For military analysts struggling to make proper use of millions of hours of full-motion video from drones, the cavalry will begin arriving this month, in the form of computer vision algorithms developed under the Department of Defense’s (DoD) Project Maven.

The delivery of those algorithms, created under an accelerated program launched in April, underscores not only the DoD’s attempt to keep up with the ever-advancing pace of artificial intelligence and machine learning, but the department’s goal of solving the long-running puzzle of how to get new technologies developed, tested and deployed before they’re out of date. It’s what Lt. Gen. Jack Shanahan, director for Defense Intelligence for Warfighter Support in the Office of the Undersecretary of Defense for Intelligence, has called “prototype warfare.”

The goal “is to turn the enormous volume of data available to DoD into actionable intelligence and insights,” Shanahan said at an industry day in October for the project, also known as the Algorithmic Warfare Cross-Function Team (AWCFT), attended by more than 100 companies. It is “about moving from the hardware industrial age to a software data-driven information environment and doing it fast and at scale across the department.”

The Pentagon is far behind industry in automation. Facebook, notably, has introduced a wide range of AI applications including one that could spot users with suicidal tendencies and one that famously caused a stir after it created its own language. Google CEO Sundar Pichai has said the world (and Google) is moving into an AI-first era. DoD, meanwhile, has been looking to enlist the Silicon Valley to help make up lost ground.

Former Deputy Defense Secretary Bob Work created the AWCFT with a memo, assigning it an initial task of automating the analysis of full-motion video gathered by unmanned aerial systems in order to relieve the burden that currently overwhelms human analysts.

“Although we have taken tentative steps to explore the potential of artificial intelligence, big data and deep learning,” Work wrote in the memo, “I remain convinced that we need to do much more and move much faster across DoD to take advantage of recent and future advances in these critical areas.”
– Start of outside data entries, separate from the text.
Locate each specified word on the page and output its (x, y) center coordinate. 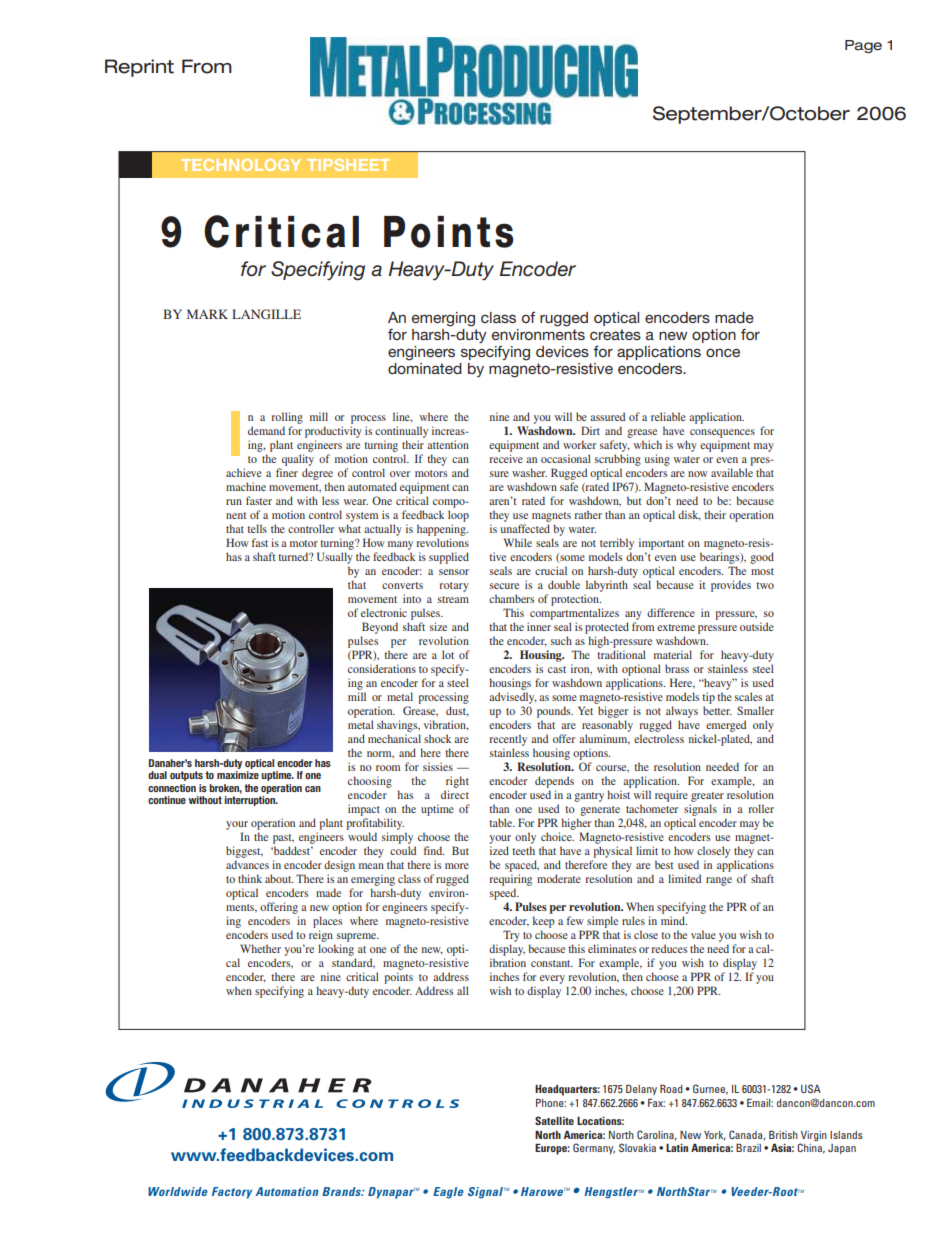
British (783, 1134)
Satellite (554, 1120)
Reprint (139, 68)
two (765, 585)
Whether (260, 948)
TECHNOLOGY (241, 165)
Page (863, 46)
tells (257, 528)
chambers (511, 598)
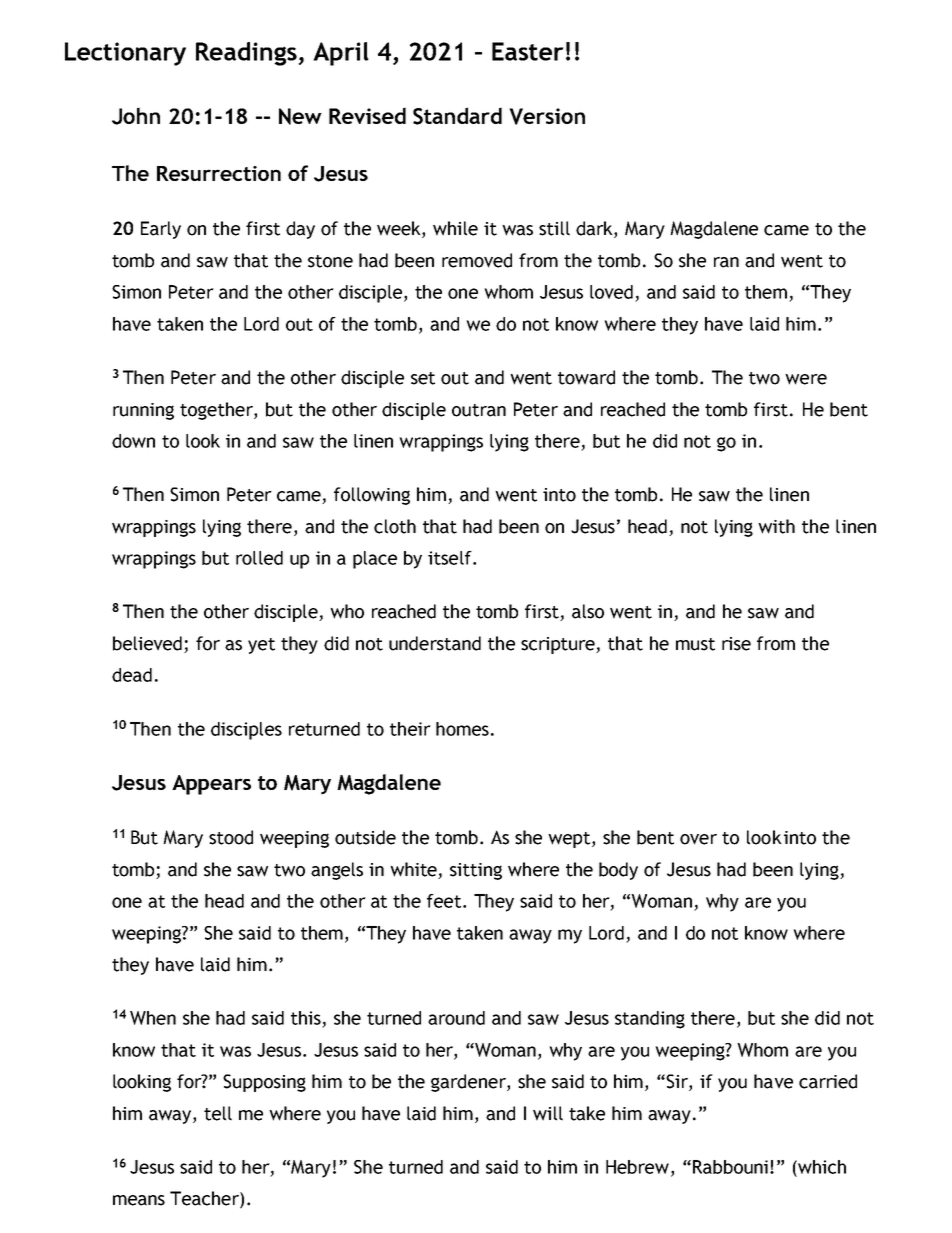 The image size is (952, 1233). What do you see at coordinates (205, 1199) in the page?
I see `Teacher` at bounding box center [205, 1199].
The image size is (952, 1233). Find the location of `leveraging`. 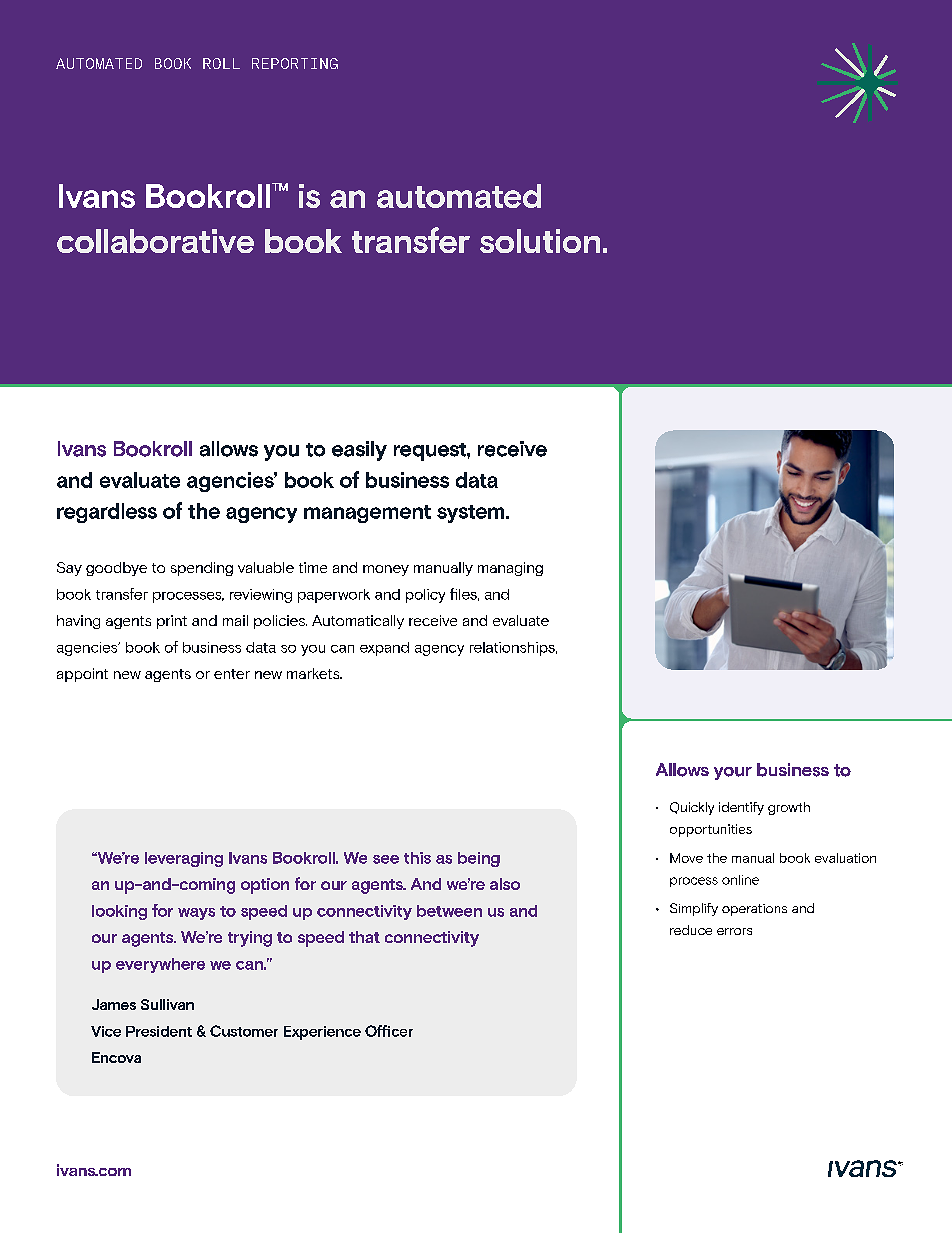

leveraging is located at coordinates (184, 859).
Full-motion video illustrates the kind of challenge DoD faces. Manual analysis is time-consuming and inefficient, and is compounded by the massive volume of video collected. And as big of a job as that is now, it’s only going to increase in size. National Geospatial Intelligence Agency Director Robert Cardillo, speaking about a broader range of imagery that also includes satellite feeds, has said that in five years the volume of imagery data will be “a million times more” than it is now, and that NGA would need eight million imagery analysts to handle it under current methods.

An early Project Maven deployment illustrates what AI is capable of but also the hill that DoD must climb. The project team introduced the Air Force Special Operations Command to a data tagging application that trains machines to autonomously recognize features in still images, such as a particular type of truck or a person carrying a weapon. The process can speed up analysis, but training the machine is still time-consuming, requiring tagging each type of feature as much as 100,000 times before it becomes proficient.

With the first computer vision algorithms being delivered this month, DoD is establishing a new model of humans and machines working together. “Eventually we hope that one analyst will be able to do twice as much work, potentially three times as much, as they’re doing now,” Marine Corps Col. Drew Cukor, chief of AWCFT Intelligence, Surveillance and Reconnaissance Operations Directorate-Warfighter Support, said recently. “That’s our goal.”